_Exercise task_:
Please render all of the entries below as a Markdown table with the columns "No." and "Text", one numbered row per line and blank lines skipped. Leave the pictures out of the table.
___ Material for the task
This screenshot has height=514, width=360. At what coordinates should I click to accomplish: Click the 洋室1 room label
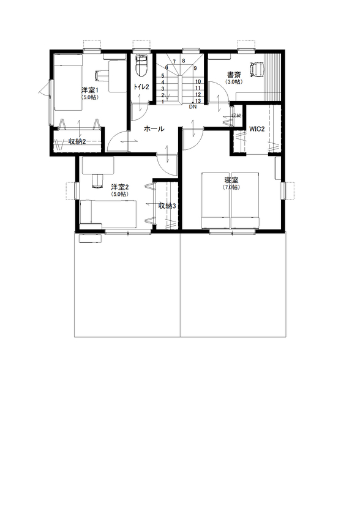pyautogui.click(x=90, y=90)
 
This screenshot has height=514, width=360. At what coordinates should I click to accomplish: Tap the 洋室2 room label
pyautogui.click(x=119, y=187)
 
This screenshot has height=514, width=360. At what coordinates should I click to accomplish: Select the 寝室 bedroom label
pyautogui.click(x=231, y=180)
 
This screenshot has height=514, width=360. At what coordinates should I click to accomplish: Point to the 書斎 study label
pyautogui.click(x=233, y=75)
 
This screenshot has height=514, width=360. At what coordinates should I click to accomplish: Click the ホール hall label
pyautogui.click(x=154, y=129)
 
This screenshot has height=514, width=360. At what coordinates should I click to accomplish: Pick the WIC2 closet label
pyautogui.click(x=257, y=129)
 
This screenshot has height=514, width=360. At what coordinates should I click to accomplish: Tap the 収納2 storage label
pyautogui.click(x=77, y=142)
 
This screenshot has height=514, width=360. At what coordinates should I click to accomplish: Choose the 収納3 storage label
pyautogui.click(x=167, y=206)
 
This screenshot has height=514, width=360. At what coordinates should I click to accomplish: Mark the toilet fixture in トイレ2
pyautogui.click(x=141, y=63)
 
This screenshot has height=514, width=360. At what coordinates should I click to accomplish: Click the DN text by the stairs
pyautogui.click(x=192, y=106)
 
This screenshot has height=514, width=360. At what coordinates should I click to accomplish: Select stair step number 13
pyautogui.click(x=198, y=101)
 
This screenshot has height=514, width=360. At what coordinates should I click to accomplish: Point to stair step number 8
pyautogui.click(x=183, y=61)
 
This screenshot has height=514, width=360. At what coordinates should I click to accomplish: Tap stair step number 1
pyautogui.click(x=162, y=101)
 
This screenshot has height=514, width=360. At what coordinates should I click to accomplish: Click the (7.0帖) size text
pyautogui.click(x=231, y=187)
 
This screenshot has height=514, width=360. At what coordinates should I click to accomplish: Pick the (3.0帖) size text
pyautogui.click(x=233, y=81)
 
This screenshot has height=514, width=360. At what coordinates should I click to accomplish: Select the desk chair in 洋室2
pyautogui.click(x=97, y=179)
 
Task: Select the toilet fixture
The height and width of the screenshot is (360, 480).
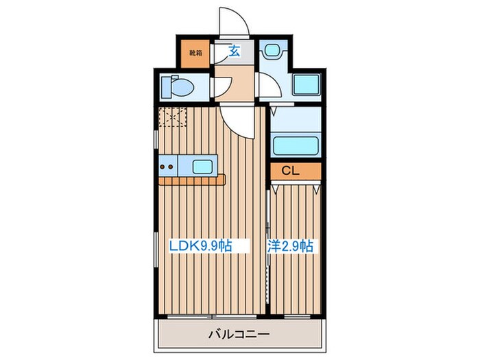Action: (178, 88)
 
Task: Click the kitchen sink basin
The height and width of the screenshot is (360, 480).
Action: (203, 166)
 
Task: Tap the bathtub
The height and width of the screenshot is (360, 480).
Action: (294, 145)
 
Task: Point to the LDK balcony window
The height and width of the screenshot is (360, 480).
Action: (211, 317)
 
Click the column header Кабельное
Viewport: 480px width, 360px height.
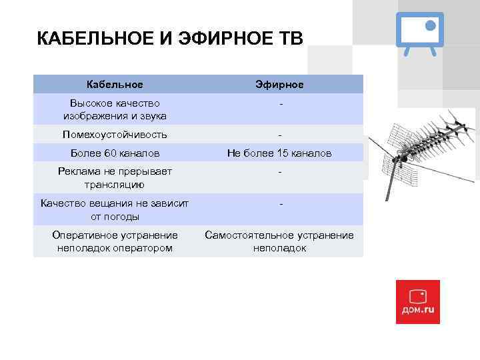click(115, 85)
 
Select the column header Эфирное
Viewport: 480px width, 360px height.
click(279, 85)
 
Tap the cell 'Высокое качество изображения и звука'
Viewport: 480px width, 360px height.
click(115, 109)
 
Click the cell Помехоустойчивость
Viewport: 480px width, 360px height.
click(115, 135)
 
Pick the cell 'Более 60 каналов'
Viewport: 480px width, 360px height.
click(115, 153)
______
_Written reply_:
| No. | Text |
|---|---|
| 1 | This screenshot has height=514, width=360. At what coordinates should I click to accomplish: Click the 洋室1 room label |
| 2 | pyautogui.click(x=90, y=90) |
| 3 | This screenshot has height=514, width=360. At what coordinates should I click to accomplish: Tap the 洋室2 room label |
| 4 | pyautogui.click(x=119, y=187) |
| 5 | This screenshot has height=514, width=360. At what coordinates should I click to accomplish: Select the 寝室 bedroom label |
| 6 | pyautogui.click(x=231, y=180) |
| 7 | This screenshot has height=514, width=360. At what coordinates should I click to accomplish: Point to the 書斎 study label |
| 8 | pyautogui.click(x=233, y=75) |
| 9 | This screenshot has height=514, width=360. At what coordinates should I click to accomplish: Click the ホール hall label |
| 10 | pyautogui.click(x=154, y=129) |
| 11 | This screenshot has height=514, width=360. At what coordinates should I click to accomplish: Pick the WIC2 closet label |
| 12 | pyautogui.click(x=257, y=129) |
| 13 | This screenshot has height=514, width=360. At what coordinates should I click to accomplish: Tap the 収納2 storage label |
| 14 | pyautogui.click(x=77, y=142) |
| 15 | This screenshot has height=514, width=360. At what coordinates should I click to accomplish: Choose the 収納3 storage label |
| 16 | pyautogui.click(x=167, y=206) |
| 17 | This screenshot has height=514, width=360. At what coordinates should I click to accomplish: Mark the toilet fixture in トイレ2 |
| 18 | pyautogui.click(x=141, y=63) |
| 19 | This screenshot has height=514, width=360. At what coordinates should I click to accomplish: Click the DN text by the stairs |
| 20 | pyautogui.click(x=192, y=106) |
| 21 | This screenshot has height=514, width=360. At what coordinates should I click to accomplish: Select stair step number 13 |
| 22 | pyautogui.click(x=198, y=101) |
| 23 | This screenshot has height=514, width=360. At what coordinates should I click to accomplish: Point to stair step number 8 |
| 24 | pyautogui.click(x=183, y=61) |
| 25 | This screenshot has height=514, width=360. At what coordinates should I click to accomplish: Tap stair step number 1 |
| 26 | pyautogui.click(x=162, y=101) |
| 27 | This screenshot has height=514, width=360. At what coordinates should I click to accomplish: Click the (7.0帖) size text |
| 28 | pyautogui.click(x=231, y=187) |
| 29 | This screenshot has height=514, width=360. At what coordinates should I click to accomplish: Pick the (3.0帖) size text |
| 30 | pyautogui.click(x=233, y=81) |
| 31 | This screenshot has height=514, width=360. At what coordinates should I click to accomplish: Select the desk chair in 洋室2 |
| 32 | pyautogui.click(x=97, y=179) |
| 33 | Task: Select the toilet fixture |
| 34 | The height and width of the screenshot is (360, 480). |
| 35 | Action: (178, 88) |
| 36 | Task: Click the kitchen sink basin |
| 37 | The height and width of the screenshot is (360, 480). |
| 38 | Action: (203, 166) |
| 39 | Task: Tap the bathtub |
| 40 | The height and width of the screenshot is (360, 480). |
| 41 | Action: (294, 145) |
| 42 | Task: Point to the LDK balcony window |
| 43 | The height and width of the screenshot is (360, 480). |
| 44 | Action: (211, 317) |
| 45 | Click the column header Кабельное |
| 46 | Viewport: 480px width, 360px height. |
| 47 | click(115, 85) |
| 48 | Select the column header Эфирное |
| 49 | Viewport: 480px width, 360px height. |
| 50 | click(279, 85) |
| 51 | Tap the cell 'Высокое качество изображения и звука' |
| 52 | Viewport: 480px width, 360px height. |
| 53 | click(115, 109) |
| 54 | Click the cell Помехоустойчивость |
| 55 | Viewport: 480px width, 360px height. |
| 56 | click(115, 135) |
| 57 | Pick the cell 'Более 60 каналов' |
| 58 | Viewport: 480px width, 360px height. |
| 59 | click(115, 153) |